Prompt – Here is a block of records. Copy every one of them exactly.
====
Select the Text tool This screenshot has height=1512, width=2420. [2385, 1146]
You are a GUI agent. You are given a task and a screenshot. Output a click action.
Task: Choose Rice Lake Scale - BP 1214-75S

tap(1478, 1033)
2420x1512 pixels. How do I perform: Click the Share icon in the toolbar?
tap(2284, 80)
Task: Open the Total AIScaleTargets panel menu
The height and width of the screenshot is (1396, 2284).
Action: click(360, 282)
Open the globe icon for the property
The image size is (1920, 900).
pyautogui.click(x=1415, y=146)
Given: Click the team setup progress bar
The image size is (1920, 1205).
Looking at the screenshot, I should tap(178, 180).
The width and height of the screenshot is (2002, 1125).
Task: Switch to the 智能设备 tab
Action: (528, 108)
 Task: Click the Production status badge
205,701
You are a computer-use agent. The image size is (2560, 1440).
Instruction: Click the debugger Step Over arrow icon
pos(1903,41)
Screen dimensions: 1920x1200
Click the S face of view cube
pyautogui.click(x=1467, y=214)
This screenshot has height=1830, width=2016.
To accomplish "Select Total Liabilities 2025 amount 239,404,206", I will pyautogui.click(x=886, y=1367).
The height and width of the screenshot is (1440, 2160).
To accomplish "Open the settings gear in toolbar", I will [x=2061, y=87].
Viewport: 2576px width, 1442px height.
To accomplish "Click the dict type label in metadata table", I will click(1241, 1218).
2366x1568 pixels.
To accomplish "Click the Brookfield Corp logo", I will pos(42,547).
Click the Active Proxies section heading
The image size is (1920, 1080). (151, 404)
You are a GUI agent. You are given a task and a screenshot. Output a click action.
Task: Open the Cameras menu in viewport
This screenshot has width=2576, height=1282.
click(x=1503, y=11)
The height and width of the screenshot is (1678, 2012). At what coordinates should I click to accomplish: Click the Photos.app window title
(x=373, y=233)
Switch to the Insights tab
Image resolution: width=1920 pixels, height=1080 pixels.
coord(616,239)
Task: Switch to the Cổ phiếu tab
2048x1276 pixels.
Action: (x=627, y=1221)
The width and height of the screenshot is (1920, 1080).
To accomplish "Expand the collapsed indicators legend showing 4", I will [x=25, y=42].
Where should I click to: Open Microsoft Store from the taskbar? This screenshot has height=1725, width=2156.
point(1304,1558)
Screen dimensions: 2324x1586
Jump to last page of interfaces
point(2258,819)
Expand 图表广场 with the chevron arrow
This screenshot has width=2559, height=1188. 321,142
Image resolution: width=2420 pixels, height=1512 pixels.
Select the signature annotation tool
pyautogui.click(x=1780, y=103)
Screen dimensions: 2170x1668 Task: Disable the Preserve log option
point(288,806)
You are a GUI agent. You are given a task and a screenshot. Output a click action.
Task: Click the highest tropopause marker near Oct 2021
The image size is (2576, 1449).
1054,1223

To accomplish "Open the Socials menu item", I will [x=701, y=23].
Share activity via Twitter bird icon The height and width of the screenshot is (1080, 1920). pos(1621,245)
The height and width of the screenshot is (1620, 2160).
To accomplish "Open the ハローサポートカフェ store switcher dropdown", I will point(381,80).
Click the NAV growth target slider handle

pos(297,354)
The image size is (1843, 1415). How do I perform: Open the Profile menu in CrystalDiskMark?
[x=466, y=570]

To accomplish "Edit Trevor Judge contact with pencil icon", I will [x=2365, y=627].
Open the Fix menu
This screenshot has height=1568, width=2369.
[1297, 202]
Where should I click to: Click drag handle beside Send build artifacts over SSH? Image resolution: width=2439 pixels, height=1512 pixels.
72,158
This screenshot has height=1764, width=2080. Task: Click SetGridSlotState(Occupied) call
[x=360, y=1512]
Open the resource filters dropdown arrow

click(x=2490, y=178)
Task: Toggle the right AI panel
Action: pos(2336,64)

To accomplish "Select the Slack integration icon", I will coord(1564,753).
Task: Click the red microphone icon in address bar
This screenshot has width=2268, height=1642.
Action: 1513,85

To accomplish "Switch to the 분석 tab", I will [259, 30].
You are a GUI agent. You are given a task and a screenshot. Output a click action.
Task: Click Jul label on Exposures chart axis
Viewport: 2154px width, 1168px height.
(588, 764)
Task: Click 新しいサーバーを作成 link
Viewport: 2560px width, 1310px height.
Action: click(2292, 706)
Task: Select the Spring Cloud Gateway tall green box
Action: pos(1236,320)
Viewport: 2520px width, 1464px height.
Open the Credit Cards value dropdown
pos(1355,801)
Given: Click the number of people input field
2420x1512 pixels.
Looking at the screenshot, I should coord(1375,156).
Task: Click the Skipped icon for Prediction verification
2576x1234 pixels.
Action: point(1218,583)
====
Reply –
Select the Text tool This screenshot has height=1512, width=2420. [2385, 1146]
You are a GUI agent. You are given a task and a screenshot. Output a click action.
Task: Choose Rice Lake Scale - BP 1214-75S

tap(1478, 1033)
2420x1512 pixels. How do I perform: Click the Share icon in the toolbar?
tap(2284, 80)
Task: Open the Total AIScaleTargets panel menu
The height and width of the screenshot is (1396, 2284).
Action: click(360, 282)
Open the globe icon for the property
The image size is (1920, 900).
pyautogui.click(x=1415, y=146)
Given: Click the team setup progress bar
The image size is (1920, 1205).
Looking at the screenshot, I should tap(178, 180).
The width and height of the screenshot is (2002, 1125).
Task: Switch to the 智能设备 tab
Action: (528, 108)
 Task: Click the Production status badge
205,701
You are a computer-use agent. The image size is (2560, 1440).
Instruction: Click the debugger Step Over arrow icon
pos(1903,41)
Screen dimensions: 1920x1200
Click the S face of view cube
pyautogui.click(x=1467, y=214)
This screenshot has height=1830, width=2016.
To accomplish "Select Total Liabilities 2025 amount 239,404,206", I will pyautogui.click(x=886, y=1367).
The height and width of the screenshot is (1440, 2160).
To accomplish "Open the settings gear in toolbar", I will [x=2061, y=87].
Viewport: 2576px width, 1442px height.
To accomplish "Click the dict type label in metadata table", I will click(1241, 1218).
2366x1568 pixels.
To accomplish "Click the Brookfield Corp logo", I will pos(42,547).
Click the Active Proxies section heading
The image size is (1920, 1080). (151, 404)
You are a GUI agent. You are given a task and a screenshot. Output a click action.
Task: Open the Cameras menu in viewport
This screenshot has width=2576, height=1282.
click(x=1503, y=11)
The height and width of the screenshot is (1678, 2012). At what coordinates should I click to accomplish: Click the Photos.app window title
(x=373, y=233)
Switch to the Insights tab
Image resolution: width=1920 pixels, height=1080 pixels.
coord(616,239)
Task: Switch to the Cổ phiếu tab
2048x1276 pixels.
Action: (x=627, y=1221)
The width and height of the screenshot is (1920, 1080).
To accomplish "Expand the collapsed indicators legend showing 4", I will [x=25, y=42].
Where should I click to: Open Microsoft Store from the taskbar? This screenshot has height=1725, width=2156.
point(1304,1558)
Screen dimensions: 2324x1586
Jump to last page of interfaces
point(2258,819)
Expand 图表广场 with the chevron arrow
This screenshot has width=2559, height=1188. 321,142
Image resolution: width=2420 pixels, height=1512 pixels.
Select the signature annotation tool
pyautogui.click(x=1780, y=103)
Screen dimensions: 2170x1668 Task: Disable the Preserve log option
point(288,806)
You are a GUI agent. You are given a task and a screenshot. Output a click action.
Task: Click the highest tropopause marker near Oct 2021
The image size is (2576, 1449).
1054,1223

To accomplish "Open the Socials menu item", I will [x=701, y=23].
Share activity via Twitter bird icon The height and width of the screenshot is (1080, 1920). pos(1621,245)
The height and width of the screenshot is (1620, 2160).
To accomplish "Open the ハローサポートカフェ store switcher dropdown", I will point(381,80).
Click the NAV growth target slider handle

pos(297,354)
The image size is (1843, 1415). How do I perform: Open the Profile menu in CrystalDiskMark?
[x=466, y=570]

To accomplish "Edit Trevor Judge contact with pencil icon", I will [x=2365, y=627].
Open the Fix menu
This screenshot has height=1568, width=2369.
[1297, 202]
Where should I click to: Click drag handle beside Send build artifacts over SSH? Image resolution: width=2439 pixels, height=1512 pixels.
72,158
This screenshot has height=1764, width=2080. Task: Click SetGridSlotState(Occupied) call
[x=360, y=1512]
Open the resource filters dropdown arrow

click(x=2490, y=178)
Task: Toggle the right AI panel
Action: pos(2336,64)

To accomplish "Select the Slack integration icon", I will coord(1564,753).
Task: Click the red microphone icon in address bar
This screenshot has width=2268, height=1642.
Action: 1513,85

To accomplish "Switch to the 분석 tab", I will [259, 30].
You are a GUI agent. You are given a task and a screenshot. Output a click action.
Task: Click Jul label on Exposures chart axis
Viewport: 2154px width, 1168px height.
(588, 764)
Task: Click 新しいサーバーを作成 link
Viewport: 2560px width, 1310px height.
Action: click(2292, 706)
Task: Select the Spring Cloud Gateway tall green box
Action: pos(1236,320)
Viewport: 2520px width, 1464px height.
Open the Credit Cards value dropdown
pos(1355,801)
Given: Click the number of people input field
2420x1512 pixels.
Looking at the screenshot, I should coord(1375,156).
Task: Click the Skipped icon for Prediction verification
2576x1234 pixels.
Action: point(1218,583)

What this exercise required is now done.